Some rich and developing countries are barring progress in vital United Nations climate talks, the COP 25 host Spain said Thursday.
Nations gathered in Madrid are struggling to finalise the rulebook of the 2015 landmark Paris climate accord, which aims to limit global temperature rises to "well below" two degrees Celsius and to a safer cap of 1.5C if possible.
"There are two very clear visions," Spain's minister for energy and climate change Teresa Ribera told reporters on the penultimate day of the two-week negotiations.
"There are those that want to move quicker and those that want to hide behind things which aren't working, so as not to advance things." The consensus-based talks are bogged down in politically charged wrangling over the architecture of carbon markets, timetables for the review of carbon-cutting pledges and a new fund to help poor countries already reeling from climate impacts.
Ribera said that some wealthier nations were slowing progress as their governments "weren't convinced of the need to act on the climate." "Because of this they are resisting moving forward," Ribera said.
The United States, history's biggest emitter, has said under President Donald Trump it is leaving the Paris agreement next year.
It has been accused of blocking progress on a number of issues in Madrid.

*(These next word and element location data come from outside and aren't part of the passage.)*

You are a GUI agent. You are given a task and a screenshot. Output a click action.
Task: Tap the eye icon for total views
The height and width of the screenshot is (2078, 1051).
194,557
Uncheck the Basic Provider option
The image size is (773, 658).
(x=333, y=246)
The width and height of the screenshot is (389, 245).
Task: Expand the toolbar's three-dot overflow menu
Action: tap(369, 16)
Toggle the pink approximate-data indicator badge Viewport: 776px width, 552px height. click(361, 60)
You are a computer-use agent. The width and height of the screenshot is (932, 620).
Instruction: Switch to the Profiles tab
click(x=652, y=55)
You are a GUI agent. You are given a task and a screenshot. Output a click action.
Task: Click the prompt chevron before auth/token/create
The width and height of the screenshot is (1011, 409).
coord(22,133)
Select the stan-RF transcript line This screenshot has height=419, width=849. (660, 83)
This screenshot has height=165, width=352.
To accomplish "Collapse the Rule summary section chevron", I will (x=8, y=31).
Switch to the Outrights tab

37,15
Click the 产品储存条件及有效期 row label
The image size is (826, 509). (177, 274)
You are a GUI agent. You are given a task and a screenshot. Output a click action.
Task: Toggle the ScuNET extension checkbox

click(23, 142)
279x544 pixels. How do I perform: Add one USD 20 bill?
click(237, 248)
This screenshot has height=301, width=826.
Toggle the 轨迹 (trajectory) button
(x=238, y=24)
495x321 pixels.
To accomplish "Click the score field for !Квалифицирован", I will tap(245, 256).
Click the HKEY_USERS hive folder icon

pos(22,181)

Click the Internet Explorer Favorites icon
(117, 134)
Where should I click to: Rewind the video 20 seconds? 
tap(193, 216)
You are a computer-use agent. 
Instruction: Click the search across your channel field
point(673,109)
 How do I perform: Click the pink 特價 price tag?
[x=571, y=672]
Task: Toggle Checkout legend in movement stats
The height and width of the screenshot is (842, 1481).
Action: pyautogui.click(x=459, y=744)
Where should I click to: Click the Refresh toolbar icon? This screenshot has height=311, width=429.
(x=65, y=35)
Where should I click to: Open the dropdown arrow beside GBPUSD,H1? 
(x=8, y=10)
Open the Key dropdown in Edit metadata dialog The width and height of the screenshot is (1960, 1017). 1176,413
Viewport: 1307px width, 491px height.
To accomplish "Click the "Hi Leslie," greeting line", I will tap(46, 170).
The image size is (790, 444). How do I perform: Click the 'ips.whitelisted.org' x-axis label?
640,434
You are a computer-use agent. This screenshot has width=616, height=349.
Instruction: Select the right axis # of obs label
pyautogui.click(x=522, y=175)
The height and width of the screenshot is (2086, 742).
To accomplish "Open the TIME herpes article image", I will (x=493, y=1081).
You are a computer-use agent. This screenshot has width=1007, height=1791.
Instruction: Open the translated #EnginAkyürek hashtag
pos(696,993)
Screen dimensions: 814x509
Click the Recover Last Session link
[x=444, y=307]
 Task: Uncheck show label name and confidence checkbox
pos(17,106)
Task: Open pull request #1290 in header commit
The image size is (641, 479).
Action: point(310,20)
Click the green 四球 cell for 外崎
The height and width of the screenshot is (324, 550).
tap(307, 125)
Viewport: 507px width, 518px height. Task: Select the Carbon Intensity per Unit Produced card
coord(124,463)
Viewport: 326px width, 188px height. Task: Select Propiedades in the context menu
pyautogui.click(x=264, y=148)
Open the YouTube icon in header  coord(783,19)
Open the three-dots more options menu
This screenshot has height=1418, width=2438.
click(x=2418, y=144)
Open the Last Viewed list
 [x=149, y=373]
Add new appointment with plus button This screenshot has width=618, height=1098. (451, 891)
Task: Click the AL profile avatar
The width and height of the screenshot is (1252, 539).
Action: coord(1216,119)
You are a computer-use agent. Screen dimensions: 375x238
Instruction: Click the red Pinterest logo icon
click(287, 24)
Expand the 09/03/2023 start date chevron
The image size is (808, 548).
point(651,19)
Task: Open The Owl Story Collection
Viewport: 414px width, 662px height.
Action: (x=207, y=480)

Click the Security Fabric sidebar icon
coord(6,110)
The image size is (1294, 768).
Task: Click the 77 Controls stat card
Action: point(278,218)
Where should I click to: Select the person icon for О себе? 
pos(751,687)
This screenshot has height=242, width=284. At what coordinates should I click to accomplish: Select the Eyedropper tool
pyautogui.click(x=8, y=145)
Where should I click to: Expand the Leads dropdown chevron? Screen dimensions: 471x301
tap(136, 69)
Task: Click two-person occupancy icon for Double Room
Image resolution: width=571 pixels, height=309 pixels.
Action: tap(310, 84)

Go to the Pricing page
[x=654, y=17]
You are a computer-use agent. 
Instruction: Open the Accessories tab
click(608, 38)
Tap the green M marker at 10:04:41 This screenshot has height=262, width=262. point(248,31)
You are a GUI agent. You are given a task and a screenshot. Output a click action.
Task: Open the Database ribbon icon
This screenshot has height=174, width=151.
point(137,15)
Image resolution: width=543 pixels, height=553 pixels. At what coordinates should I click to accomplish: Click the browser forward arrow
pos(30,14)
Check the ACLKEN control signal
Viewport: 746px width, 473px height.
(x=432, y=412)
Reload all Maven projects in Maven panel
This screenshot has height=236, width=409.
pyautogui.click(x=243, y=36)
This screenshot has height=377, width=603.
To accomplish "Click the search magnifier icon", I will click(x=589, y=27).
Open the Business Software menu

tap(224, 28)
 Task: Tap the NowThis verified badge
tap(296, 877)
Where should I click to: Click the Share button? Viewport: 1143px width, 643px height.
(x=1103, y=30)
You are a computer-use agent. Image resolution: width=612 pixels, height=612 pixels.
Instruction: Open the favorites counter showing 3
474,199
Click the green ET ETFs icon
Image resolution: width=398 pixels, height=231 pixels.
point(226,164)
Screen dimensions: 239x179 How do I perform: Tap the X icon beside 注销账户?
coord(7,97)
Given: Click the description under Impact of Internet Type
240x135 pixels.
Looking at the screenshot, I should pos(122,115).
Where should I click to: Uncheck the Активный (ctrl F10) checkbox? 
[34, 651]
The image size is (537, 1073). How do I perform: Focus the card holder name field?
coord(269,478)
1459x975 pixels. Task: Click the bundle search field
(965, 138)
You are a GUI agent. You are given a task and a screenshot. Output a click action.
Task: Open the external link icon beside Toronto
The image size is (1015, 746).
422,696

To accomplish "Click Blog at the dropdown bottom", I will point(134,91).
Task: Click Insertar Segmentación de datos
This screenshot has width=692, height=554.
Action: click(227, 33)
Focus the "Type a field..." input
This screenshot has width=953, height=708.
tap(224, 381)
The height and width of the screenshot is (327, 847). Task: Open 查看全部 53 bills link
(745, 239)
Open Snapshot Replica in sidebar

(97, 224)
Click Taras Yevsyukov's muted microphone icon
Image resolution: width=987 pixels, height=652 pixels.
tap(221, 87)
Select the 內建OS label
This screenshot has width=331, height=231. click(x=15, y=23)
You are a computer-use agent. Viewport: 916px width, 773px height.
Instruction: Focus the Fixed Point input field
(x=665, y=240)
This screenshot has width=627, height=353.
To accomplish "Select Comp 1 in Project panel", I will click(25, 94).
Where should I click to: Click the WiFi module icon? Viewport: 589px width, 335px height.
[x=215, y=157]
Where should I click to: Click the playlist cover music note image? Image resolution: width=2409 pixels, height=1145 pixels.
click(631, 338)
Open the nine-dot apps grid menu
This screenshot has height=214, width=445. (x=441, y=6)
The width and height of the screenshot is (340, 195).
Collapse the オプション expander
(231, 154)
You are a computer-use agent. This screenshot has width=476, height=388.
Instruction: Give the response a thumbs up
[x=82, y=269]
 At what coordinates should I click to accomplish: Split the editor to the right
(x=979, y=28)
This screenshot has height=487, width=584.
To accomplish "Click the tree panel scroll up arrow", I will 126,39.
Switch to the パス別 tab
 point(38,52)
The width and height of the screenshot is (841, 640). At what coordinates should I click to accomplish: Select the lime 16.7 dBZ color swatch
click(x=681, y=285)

Ribera did not name the US but referred to "even those who have said they are leaving Paris".
She said however that it was not just the wealthy emitters preventing things moving ahead.
"Other medium-sized economies are particularly cautious as they are making decisions that aren't compatible with (preventing) climate change," she said.
Ribera highlights those countries' investment in coal -- a highly polluting fuel scientists say makes the Paris goals impossible to achieve at current usage rates.
Countries are supposed to demonstrate renewed ambition for climate action during the Madrid talks, and have a deadline next year by which they must submit new action plans.
But observers and delegates say progress has been glacial, with countries still worlds' apart on a variety of issues.
Talks are meant to wrap up Friday, but COPs regularly run into the second weekend.